Write out each line from the data below that includes the word "accomplish".

> _Records from a dataset_:
++++

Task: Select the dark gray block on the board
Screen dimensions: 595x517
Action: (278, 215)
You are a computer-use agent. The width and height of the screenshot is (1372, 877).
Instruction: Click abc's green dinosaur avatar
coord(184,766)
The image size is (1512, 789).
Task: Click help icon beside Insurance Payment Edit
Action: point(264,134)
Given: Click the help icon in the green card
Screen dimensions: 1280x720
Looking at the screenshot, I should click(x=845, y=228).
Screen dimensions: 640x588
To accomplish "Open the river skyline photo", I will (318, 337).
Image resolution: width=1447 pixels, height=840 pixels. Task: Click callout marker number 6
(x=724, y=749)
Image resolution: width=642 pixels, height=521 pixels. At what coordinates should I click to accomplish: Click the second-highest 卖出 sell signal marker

++++

> _Written solution_:
To accomplish "Open the river skyline photo", I will (318, 337).
Image resolution: width=642 pixels, height=521 pixels. At what coordinates should I click to accomplish: Click the second-highest 卖出 sell signal marker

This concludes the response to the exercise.